§ **LISTED ENTRIES**

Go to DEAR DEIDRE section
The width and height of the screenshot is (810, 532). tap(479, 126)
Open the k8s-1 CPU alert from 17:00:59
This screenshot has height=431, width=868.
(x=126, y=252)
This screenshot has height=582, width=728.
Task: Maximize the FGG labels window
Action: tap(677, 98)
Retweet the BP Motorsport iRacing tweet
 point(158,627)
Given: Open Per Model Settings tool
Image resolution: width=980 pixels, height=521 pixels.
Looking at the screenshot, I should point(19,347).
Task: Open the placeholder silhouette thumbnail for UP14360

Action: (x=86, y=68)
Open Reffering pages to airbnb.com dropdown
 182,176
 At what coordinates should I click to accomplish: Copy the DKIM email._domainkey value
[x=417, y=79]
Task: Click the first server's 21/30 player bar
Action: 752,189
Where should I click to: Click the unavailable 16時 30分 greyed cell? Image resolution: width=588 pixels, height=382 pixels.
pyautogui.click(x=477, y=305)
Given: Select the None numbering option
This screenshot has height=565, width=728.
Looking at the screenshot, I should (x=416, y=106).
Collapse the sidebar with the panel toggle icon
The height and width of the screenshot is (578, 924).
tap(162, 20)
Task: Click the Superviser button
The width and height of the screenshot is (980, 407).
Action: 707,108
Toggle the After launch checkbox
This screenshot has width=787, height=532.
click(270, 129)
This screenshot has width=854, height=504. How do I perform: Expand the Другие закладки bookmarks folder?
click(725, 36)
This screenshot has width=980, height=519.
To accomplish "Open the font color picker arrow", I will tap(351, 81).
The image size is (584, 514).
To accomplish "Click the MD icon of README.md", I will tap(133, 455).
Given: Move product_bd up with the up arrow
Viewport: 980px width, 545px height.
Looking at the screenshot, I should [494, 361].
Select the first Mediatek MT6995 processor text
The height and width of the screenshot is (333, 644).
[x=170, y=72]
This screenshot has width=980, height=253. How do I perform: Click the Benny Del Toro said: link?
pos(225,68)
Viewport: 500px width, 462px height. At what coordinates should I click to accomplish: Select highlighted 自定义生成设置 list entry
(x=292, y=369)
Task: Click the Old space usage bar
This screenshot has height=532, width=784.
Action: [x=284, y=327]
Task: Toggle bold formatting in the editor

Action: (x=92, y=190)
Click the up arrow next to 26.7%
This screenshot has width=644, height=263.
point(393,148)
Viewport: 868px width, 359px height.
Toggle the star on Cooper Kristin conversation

§ **PROBLEM DESCRIPTION**
Go through the listing above and find each line containing the string "Given"; copy those lines.

§ **OUTPUT FOR THIS EXERCISE**
Given: Open Per Model Settings tool
Given: Select the None numbering option
Given: Move product_bd up with the up arrow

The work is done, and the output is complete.